Nurse Mary Griffin was appointed as a Dispensary Midwife to the Aclare district in 1915. (At that time the county council was responsible for provision of health services throughout the county.) Mary was born in 1878 in Treanrevagh, Killasser to Pat Griffin and Sabina Ruane. In 1905 she was bridesmaid to her sister Sarah who married Hugh O’Hara (brother of Austin) from Kincullew, Aclare in Killasser Church. In 1911, according to the census record, Mary was still residing in Treanrevagh with her mother as well as Sarah and Hugh and their 4 young children.

It is not known where Nurse Griffin received her medical training but her appointment was the beginning of 43 years of dedicated service to the families of the Kilmacteige area until her retirement in 1959 at the age of 80 years. Her home was next door to Price’s house in Aclare.

Hers was not an easy job. She was on constant call, day and night, seven days a week. She never learned to cycle, often having to walk across bogs and fields to attend a woman in labour.
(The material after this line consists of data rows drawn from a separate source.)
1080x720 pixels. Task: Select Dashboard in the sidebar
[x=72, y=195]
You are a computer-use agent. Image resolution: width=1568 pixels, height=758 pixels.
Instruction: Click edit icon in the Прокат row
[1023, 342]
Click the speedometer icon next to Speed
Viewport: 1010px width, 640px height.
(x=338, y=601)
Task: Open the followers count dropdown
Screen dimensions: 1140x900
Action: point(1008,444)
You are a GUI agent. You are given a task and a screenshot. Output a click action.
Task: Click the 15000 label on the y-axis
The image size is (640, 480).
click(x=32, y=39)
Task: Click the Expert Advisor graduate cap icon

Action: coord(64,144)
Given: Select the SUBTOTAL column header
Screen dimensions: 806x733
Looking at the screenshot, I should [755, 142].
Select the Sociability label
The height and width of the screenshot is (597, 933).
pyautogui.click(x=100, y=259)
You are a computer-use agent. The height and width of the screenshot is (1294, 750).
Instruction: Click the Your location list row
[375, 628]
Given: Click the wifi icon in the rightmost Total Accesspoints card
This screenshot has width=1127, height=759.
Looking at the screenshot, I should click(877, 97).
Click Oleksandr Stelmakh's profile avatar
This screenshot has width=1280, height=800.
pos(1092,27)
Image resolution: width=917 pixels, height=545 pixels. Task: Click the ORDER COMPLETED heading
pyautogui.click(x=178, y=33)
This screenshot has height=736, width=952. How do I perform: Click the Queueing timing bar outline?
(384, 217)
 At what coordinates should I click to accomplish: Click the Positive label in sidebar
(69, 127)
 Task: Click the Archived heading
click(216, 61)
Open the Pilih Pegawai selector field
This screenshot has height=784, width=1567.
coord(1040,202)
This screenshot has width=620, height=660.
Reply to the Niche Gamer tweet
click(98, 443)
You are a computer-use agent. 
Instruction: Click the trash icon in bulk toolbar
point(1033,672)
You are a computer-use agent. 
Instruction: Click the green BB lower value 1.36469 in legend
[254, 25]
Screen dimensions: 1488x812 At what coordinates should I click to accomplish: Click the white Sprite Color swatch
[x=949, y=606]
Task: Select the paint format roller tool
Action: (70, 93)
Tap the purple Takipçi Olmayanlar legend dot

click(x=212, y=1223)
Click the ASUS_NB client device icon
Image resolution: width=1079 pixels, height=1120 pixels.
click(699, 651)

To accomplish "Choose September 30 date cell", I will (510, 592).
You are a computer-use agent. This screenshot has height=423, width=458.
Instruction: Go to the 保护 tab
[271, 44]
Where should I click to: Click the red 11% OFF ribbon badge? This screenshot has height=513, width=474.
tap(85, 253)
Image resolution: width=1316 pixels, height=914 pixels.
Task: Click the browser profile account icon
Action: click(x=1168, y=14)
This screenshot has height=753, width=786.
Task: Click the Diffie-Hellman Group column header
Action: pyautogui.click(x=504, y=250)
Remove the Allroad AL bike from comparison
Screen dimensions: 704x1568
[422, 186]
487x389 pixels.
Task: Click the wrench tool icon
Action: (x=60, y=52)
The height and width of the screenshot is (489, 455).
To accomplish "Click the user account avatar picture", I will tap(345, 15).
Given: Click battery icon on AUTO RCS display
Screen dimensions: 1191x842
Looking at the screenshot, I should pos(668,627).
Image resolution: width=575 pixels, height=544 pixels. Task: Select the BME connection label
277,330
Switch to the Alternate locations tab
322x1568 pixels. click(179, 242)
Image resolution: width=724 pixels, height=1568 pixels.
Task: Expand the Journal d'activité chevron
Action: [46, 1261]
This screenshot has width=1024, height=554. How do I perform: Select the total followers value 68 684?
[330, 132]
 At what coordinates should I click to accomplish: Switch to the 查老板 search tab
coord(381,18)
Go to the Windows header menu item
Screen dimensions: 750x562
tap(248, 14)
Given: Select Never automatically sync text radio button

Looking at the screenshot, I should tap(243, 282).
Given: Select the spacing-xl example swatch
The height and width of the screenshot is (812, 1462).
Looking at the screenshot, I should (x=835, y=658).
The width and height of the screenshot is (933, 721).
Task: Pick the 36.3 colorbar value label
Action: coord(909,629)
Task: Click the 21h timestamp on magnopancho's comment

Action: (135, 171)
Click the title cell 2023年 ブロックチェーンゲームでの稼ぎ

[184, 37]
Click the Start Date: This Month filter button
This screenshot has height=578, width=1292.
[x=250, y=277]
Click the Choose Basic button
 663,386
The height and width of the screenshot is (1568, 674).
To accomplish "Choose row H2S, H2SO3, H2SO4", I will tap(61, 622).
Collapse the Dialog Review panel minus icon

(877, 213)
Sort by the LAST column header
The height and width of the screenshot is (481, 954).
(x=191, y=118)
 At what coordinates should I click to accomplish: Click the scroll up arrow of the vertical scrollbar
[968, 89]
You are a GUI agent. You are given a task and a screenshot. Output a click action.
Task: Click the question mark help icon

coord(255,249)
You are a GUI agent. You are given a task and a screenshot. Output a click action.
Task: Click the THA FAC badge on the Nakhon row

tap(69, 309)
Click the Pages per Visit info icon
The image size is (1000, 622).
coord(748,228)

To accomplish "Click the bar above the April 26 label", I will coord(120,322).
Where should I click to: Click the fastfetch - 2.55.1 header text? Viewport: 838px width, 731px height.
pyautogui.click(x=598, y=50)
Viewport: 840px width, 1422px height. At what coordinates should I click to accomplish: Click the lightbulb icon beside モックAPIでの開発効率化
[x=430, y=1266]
At that time the process of giving birth was known as “confinement”. Because of a much denser population and larger families then, Nurse Griffin sometimes found herself trying juggle two confinements at opposite ends of the parish, often in the dead of night.  A family might send a pony and trap to transport her to more remote areas or failing that, a retired soldier named Fahey who lived in the village, drove her with his pony and trap.

 Times were hard for families then and often payment for Nurse Griffin’s services had to be deferred or given “in kind”. It has been said that many a child in the parish was delivered “on the strength of a bag of spuds”.

Nurse Griffin died in 1965 and was buried in her family plot in Killasser graveyard. However, as a gesture of their esteem and in appreciation of her long years of service, a carpark near the cemetery in Aclare has been named Nurse Griffin Park and a monument erected there to her memory by her many friends in the parish.